Afterworlds - Scott Westerfeld

This novel wasn't bad, but it could have been much better. I think there was definite potential and the concept was crazy original. It just didn't really do it for me. I even tried to set it aside for a few days thinking that maybe by the time I picked it back up I'd be able to be more interested in it.

 

I went into this knowing that this book tells two stories and alternates between Darcy's life and the novel that she wrote. I thought going into this that she was writing the novel as the story was being told. Which I think would have been better, I thought we'd be able to see how the world around her influences the story as she tells it. Instead, the novel is already written and has been purchased by a publisher.
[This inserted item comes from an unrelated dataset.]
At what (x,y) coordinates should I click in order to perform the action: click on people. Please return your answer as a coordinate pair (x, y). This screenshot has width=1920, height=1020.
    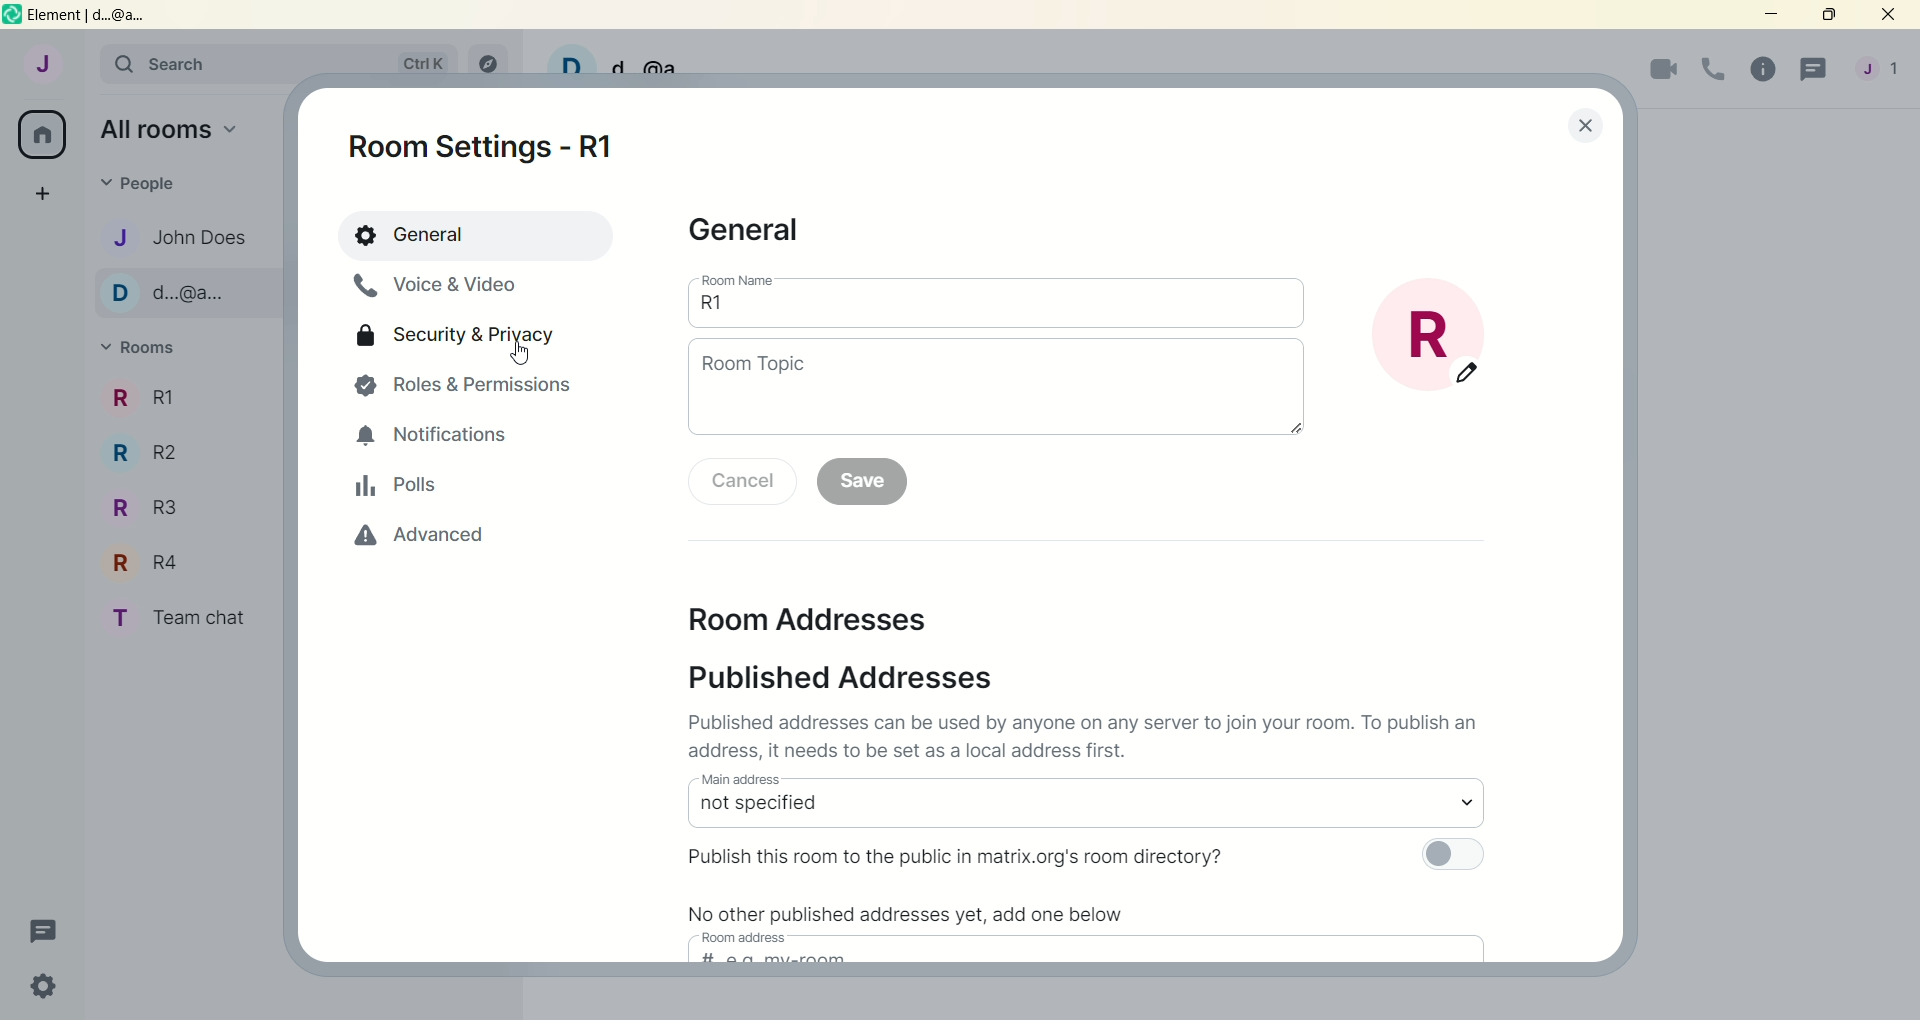
    Looking at the image, I should click on (141, 180).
But Darcy does do rewrites during the course of the novel, and so you do get to see how her life has an impact on those, as well as why she changes certain things and what the publisher would like to be changed. But the version of Darcy's novel that the story alternates with is the final, to be published version of the novel. So you don't really get to see any of the changes that get made, or any of the missteps that Darcy made during the initial writing of the novel.

 

This leads me to my main issue with this story: believability. Darcy's novel, Afterworlds, is about a girl who has a near death experience and ends up being able to interact with the afterlife and can see ghosts and in theory will end up at some point serving as a sort of grim reaper. She also falls in love with another psychopomp, who died about 3,000 years ago. And still, Lizzie's story is more credible than Darcy's.

 

Here is Darcy's story: When the novel starts she is 18 years old and moving to NYC on her own to be a real writer. She had written this entire novel during a one month period (this month HAPPENS to have been November and yet NO reference is made to NaNoWriMo which seems bizarre to me) while she was a 17-year-old senior in high school and sent it off to publishers. This book was then purchased as a prospective trilogy and she was paid $300,000 for the first two books in this series. She then moves to NYC and almost immediately finds this amazing apartment that just inspires her to write her little heart out. She also almost immediately finds herself in her first ever serious relationship with a girlfriend. She is keeping secrets from her family, but they all come out and everybody is happy. She stresses about her deadlines for rewrites and submission of her second book, but meets all of these with time to spare. Her only issues with her girlfriend are petty nonsensical things that get resolved. Her life has NO conflict. There is NO struggle. She doesn't have to overcome ANY obstacles to accomplish anything and everything is just handed to her. Not to mention, I don't know a whole lot about the publishing world, but I am 100% sure that a publisher will not pay you a ridiculous sum of money for a trilogy or series of books without you having AT LEAST outlined the overall arc of the series, and I think they require at least general outline/concept ideas for each book that will be in said series. At the beginning of this book, Darcy has NO IDEA what book two in her series will be about. This seems crazy unrealistic for me, a publisher is not going to buy a book from you that doesn't even have an outline, I'm sorry.

 

Afterworlds, the novel within this novel, is not without its issues. It just seems like there is a lot going on and all of it doesn't necessarily connect. There were multiple plot threads that could have been developed and just weren't. Lizzie is not a very well developed character, but none of the characters in the story are.

 

I think that both of these stories could have used some work. I haven't read any other novels by this author and I hate when I don't like the first novel I read by an author because it makes me not want to read any of the others.